Running machine learning behind Tableau: Twitter sentiment analysis on #MLOps

While the majority of companies is able to transform and visualise data in a user-friendly way, the demand to visualise the outcome of data science, such as machine learning models, is increasing. However, Tableau doesn’t run python, nor does PowerBI. Usually, the BI analyst does not have all the required Azure or AWS certifications to set-up a scalable and robust infrastructure there. Or simply, they don’t want to spend time on that. More often, they like to play around with Python and increase those skills.
This article is written for that person. 

Are you that person? Continue reading. 

 TL;DR: See the end result of the Twitter sentiment analysis running on UbiOps in Tableau here.


The ML Ops space and its sentiment

As a use case we monitored the sentiment of “#MLOps” on Twitter the past couple of weeks. As UbiOps is part of the MLOps stack, and because it’s an upcoming field of work that many people discuss, we thought it would be nice to use that hashtag. We connected with the Twitter API to get the daily tweets using #MLOps, run a pretrained sentiment analysis model in UbiOps and push the data to a database. In this case, it was google sheets – yes, not a proper database, but for the purpose of this article it works :). 

In production, this should be a SQL database or similar. Tableau then reads from the google sheets to visualise the daily sentiment of #MLOps. 

This article aims to guide those who wish to run python or R scripts behind their dashboards in a scalable way, and assist them by showing an example of how this can be done without knowing everything about docker, kubernetes and APIs (Application Programming Interface). 

Twitter API, UbiOps deployment package and connection to google sheets

In this part we’ll elaborate how we set up the connections and how we deployed the model with UbiOps. We won’t detail out every single line of code, but only the most important pieces. The can find the full deployment package here.

Requirements

  1. A google sheets file. 
  2. Access to the twitter API. You can apply for access here: https://developer.twitter.com/en/apply-for-access.
    Once on the developer portal, you can generate the consumer key and authentication token (and secret) – don’t forget to save it, you won’t be able to retrieve it again.  
  3. Tableau account. 
  4. Last but not least, a UbiOps account. Create a free UbiOps account here.  

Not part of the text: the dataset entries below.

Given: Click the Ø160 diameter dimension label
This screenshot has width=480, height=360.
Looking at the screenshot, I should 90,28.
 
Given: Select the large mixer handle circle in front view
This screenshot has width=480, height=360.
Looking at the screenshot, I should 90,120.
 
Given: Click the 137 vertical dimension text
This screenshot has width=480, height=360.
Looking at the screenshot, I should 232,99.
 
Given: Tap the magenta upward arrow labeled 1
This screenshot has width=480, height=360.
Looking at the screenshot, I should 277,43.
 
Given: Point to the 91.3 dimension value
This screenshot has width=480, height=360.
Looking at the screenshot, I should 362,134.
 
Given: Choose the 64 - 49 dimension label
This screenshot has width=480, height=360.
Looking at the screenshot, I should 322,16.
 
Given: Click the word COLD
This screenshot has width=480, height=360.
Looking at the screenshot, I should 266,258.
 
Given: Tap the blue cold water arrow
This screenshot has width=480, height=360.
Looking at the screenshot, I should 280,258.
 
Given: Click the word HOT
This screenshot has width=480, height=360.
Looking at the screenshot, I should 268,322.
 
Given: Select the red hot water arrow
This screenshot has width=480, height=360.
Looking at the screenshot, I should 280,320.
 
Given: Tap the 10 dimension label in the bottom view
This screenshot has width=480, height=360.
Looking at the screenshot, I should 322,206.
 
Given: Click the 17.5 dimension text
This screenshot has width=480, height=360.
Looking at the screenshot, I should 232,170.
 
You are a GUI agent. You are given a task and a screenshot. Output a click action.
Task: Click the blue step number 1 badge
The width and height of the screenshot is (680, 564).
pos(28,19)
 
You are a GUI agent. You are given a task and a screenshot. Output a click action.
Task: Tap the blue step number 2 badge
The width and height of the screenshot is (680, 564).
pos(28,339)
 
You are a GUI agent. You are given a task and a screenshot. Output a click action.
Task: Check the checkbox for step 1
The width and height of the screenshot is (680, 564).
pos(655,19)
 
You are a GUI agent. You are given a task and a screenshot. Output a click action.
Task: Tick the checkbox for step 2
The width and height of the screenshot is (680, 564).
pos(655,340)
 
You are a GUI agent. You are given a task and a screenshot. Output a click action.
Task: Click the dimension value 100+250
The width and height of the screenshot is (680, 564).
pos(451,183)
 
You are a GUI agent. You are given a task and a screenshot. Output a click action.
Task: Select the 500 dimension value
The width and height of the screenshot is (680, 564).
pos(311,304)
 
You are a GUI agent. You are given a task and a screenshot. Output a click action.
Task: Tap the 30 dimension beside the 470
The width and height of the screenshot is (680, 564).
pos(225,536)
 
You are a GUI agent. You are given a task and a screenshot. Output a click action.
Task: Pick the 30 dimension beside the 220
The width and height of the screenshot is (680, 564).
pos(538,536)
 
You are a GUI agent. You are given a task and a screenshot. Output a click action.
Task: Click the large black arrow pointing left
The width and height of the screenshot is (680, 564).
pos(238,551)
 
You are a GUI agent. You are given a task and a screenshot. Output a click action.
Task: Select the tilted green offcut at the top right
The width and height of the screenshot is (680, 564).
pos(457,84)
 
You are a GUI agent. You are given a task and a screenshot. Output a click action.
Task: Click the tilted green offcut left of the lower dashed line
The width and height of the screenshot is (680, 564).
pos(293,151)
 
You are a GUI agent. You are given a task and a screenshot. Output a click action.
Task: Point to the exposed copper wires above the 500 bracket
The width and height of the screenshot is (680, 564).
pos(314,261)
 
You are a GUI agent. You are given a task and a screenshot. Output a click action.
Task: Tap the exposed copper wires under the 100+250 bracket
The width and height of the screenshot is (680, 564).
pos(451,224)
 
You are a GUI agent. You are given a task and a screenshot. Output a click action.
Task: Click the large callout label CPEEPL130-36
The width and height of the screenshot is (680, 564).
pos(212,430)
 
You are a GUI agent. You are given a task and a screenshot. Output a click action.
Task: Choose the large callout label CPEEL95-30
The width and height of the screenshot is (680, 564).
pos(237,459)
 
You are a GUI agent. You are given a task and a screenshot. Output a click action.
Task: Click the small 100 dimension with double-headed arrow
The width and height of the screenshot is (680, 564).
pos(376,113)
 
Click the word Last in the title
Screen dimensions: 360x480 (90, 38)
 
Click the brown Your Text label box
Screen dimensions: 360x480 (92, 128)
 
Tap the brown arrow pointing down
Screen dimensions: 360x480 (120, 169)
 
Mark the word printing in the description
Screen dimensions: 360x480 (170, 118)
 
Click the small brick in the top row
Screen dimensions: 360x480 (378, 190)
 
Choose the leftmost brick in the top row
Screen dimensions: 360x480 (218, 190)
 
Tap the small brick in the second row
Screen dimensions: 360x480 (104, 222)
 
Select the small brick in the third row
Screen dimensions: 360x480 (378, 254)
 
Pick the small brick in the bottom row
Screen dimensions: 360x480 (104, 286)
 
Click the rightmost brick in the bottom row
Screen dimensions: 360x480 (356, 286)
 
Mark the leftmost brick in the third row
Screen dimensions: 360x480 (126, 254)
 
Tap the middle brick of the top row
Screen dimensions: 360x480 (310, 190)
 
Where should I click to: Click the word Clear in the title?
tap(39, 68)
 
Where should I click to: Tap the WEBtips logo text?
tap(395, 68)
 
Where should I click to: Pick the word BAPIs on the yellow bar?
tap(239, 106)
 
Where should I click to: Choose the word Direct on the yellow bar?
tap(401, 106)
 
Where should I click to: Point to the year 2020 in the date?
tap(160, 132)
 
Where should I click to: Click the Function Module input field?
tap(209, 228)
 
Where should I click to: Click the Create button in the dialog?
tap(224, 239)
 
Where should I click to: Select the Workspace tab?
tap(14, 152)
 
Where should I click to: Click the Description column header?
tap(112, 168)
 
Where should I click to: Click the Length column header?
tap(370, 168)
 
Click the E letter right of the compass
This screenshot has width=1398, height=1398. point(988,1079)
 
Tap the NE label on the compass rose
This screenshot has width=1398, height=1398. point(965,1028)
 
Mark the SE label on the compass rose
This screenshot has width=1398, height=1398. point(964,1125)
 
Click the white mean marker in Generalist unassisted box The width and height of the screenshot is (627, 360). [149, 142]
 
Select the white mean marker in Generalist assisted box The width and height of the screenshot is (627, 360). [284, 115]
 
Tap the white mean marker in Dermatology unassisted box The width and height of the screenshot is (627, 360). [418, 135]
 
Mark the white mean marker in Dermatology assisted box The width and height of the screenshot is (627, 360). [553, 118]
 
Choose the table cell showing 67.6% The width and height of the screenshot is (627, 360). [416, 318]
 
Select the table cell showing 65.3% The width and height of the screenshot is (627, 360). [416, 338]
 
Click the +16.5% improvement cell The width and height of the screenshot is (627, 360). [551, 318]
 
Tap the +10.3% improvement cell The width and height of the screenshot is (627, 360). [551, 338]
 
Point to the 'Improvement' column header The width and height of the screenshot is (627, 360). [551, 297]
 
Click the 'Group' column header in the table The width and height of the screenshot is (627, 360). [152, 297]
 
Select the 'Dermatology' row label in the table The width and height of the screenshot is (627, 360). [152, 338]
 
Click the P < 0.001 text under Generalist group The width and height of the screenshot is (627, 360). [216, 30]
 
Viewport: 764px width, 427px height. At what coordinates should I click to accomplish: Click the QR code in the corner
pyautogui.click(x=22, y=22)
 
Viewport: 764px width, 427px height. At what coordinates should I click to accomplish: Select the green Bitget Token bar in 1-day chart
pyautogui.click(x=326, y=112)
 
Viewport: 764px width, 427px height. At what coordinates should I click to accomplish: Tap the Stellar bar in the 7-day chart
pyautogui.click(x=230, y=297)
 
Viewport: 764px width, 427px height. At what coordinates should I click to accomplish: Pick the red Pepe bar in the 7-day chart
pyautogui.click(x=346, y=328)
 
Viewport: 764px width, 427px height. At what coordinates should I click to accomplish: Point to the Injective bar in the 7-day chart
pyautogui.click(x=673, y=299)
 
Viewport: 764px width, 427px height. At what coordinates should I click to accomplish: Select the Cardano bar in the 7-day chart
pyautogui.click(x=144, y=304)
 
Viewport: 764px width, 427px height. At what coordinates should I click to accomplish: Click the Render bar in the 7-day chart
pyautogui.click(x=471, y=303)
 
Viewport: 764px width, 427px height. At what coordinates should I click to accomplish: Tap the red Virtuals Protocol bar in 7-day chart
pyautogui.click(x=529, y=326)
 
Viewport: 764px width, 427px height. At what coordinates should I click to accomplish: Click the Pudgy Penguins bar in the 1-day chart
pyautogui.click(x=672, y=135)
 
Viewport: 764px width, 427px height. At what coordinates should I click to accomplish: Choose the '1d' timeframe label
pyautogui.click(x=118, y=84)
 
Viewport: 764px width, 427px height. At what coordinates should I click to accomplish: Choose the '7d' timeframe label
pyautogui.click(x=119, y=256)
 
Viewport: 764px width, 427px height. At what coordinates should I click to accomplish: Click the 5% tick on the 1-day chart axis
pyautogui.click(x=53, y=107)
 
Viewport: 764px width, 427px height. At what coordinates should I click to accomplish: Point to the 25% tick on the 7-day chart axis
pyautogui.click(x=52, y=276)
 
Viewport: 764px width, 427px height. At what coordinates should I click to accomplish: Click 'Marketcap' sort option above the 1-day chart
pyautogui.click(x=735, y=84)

Before we get started, I have to be honest, that this process felt a little bit like the gif below. Why? I’m not a pro data scientist but want to understand the ins and outs of what happens and then try it myself. I highlight both what happens (in the code and in the background) and provide you with a ready-to-go notebook that you can use yourself. Sidenote: probably every data scientist feels like the below gif. 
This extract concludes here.